WHAT YOU SHOULD DO |
Rewrite the abstract, starting with "the omnipotent self-destructive" and going on through "its very infinite?", with "omnipotent" changed to "all-powerful".

PASSAGE FOR REVIEW |

----

ABSTRACT

Though, of course, each one of these examples requires a detailed analysis, in a general perspective one can say they all illustrate, in the domain of the political, the experience of radical finitude which is so typical for modernity and its technical condition. Modernity supposes to have limitless capability of solving all problems faced, till all at once, it is forced to face the limits of this very limitlessness. Then, in some symptomatic events, it unexpectedly faces the inherent boundaries of its technical all-powerfulness. It more

precisely faces the limits being the very effect of its limitless omnipotence. Able to dominate whatever it met, at times, modernity’s technical power realizes how unable it is to dominate precisely its limitless capacity to dominate. Here, the clearest example to be put forward is the twentieth-century experience of the nuclear threat: as if, creating nuclear weapons, we had remained blind to their capability to destroy the entire world, including ourselves. This kind of omnipotence’s impotence which is characteristic of late

modernity’s technical condition can be observed in the field of the political as well. Capable of creating a totally new society, modern man forgot to notice himself in this very creation and ran the risk of ending up with a totalitarian political order in which none of its citizens was able to have a properly free and creative life. And why not apply this condition of ‘finite infinity’ to our modern ethical

capacities, to our moral and social intention to make this world a better place to live? We are technically able to actualize the global good, but we are capable as well of using the same ability as a weapon of terror and destruction. How often did the twentieth-century programmes of reorganizing society in a more just and ethically better world not turn into oppression and other kinds of social disaster? Modernity’s technical, ethical and socio-political experiences force us to

question the most basic suppositions underlying our relation to the world (including to ourselves). The question we face is: given the fact that we are technically able to manipulate or even create whatever we want, what, then, does it mean that we do not see we are at the same time enabling the destruction of all there is, including ourselves? In that sense, it is far from being senseless to ask what the ‘we’ underlying

the omnipotent self-destructive capacity exactly means. Or, to put it in a more formal way: from which point do we, moderns, relate to reality, including ourselves? What makes this point to be the point from where we, at the same time, could make and destroy ourselves? In other words, what is the subject of that finite/infinite power of ours? What is the subject of that capacity to blindly destroy itself, i.e. the subject it is? Or, which amounts to the same thing, what is the subject/bearer of that power that meets its finitude in its very infinite?

----

RECORDS |
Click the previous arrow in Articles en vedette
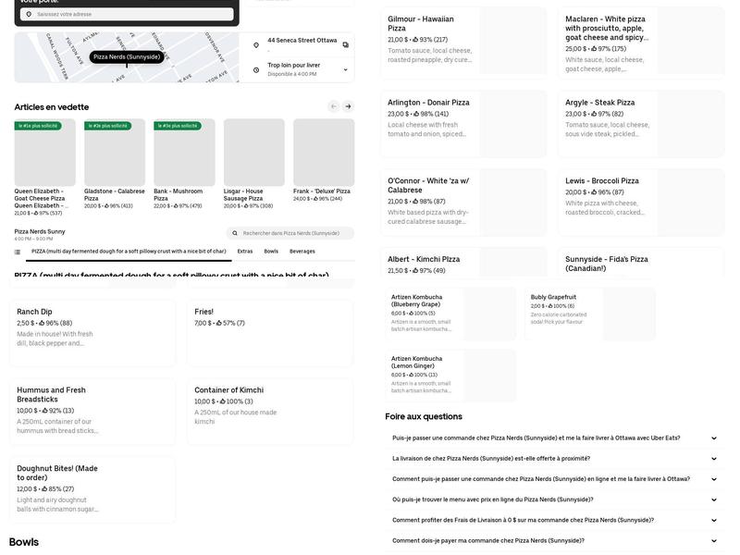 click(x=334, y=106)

----

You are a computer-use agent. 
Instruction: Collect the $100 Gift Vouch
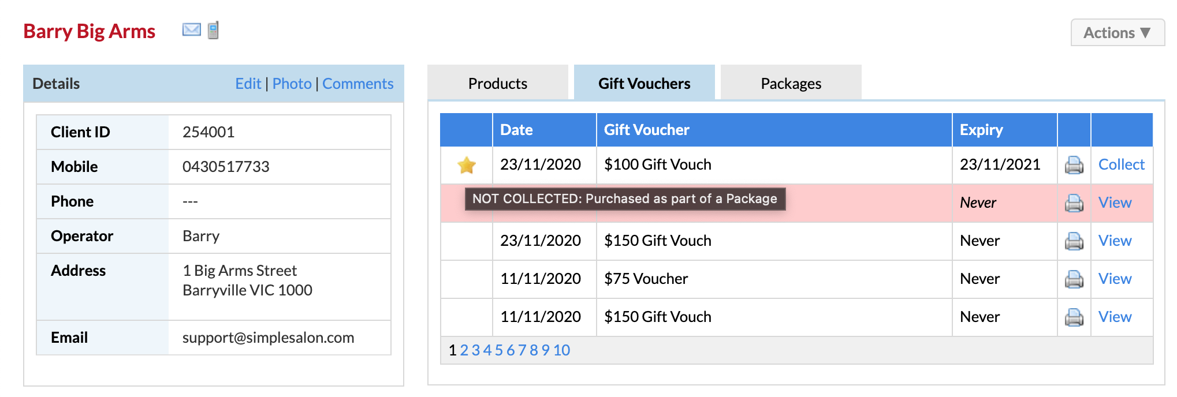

----

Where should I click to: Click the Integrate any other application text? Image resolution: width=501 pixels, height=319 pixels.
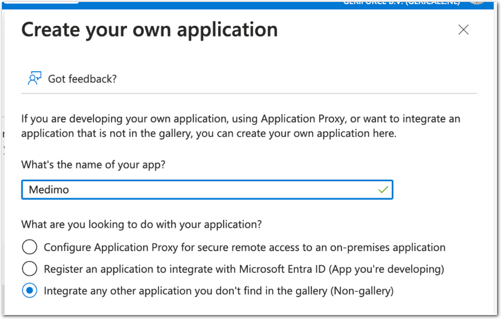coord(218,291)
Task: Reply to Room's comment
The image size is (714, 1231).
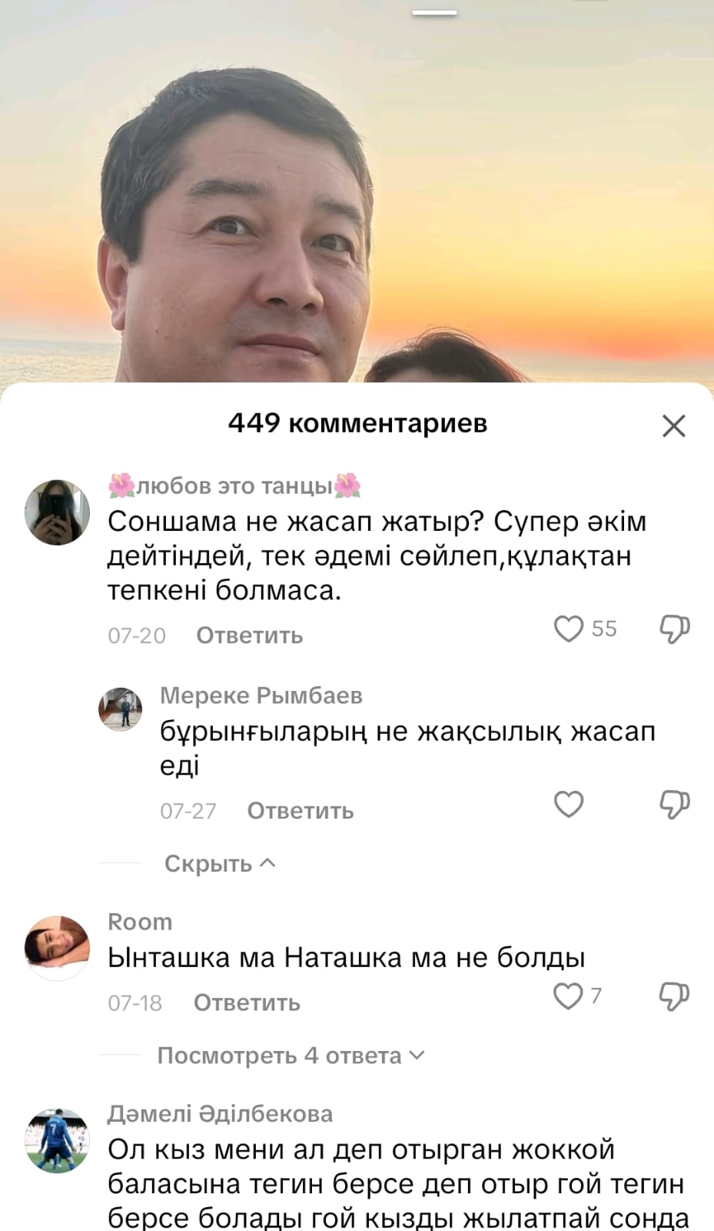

----

COMPLETED EXERCISE |
the all-powerful self-destructive capacity exactly means. Or, to put it in a more formal way: from which point do we, moderns, relate to reality, including ourselves? What makes this point to be the point from where we, at the same time, could make and destroy ourselves? In other words, what is the subject of that finite/infinite power of ours? What is the subject of that capacity to blindly destroy itself, i.e. the subject it is? Or, which amounts to the same thing, what is the subject/bearer of that power that meets its finitude in its very infinite?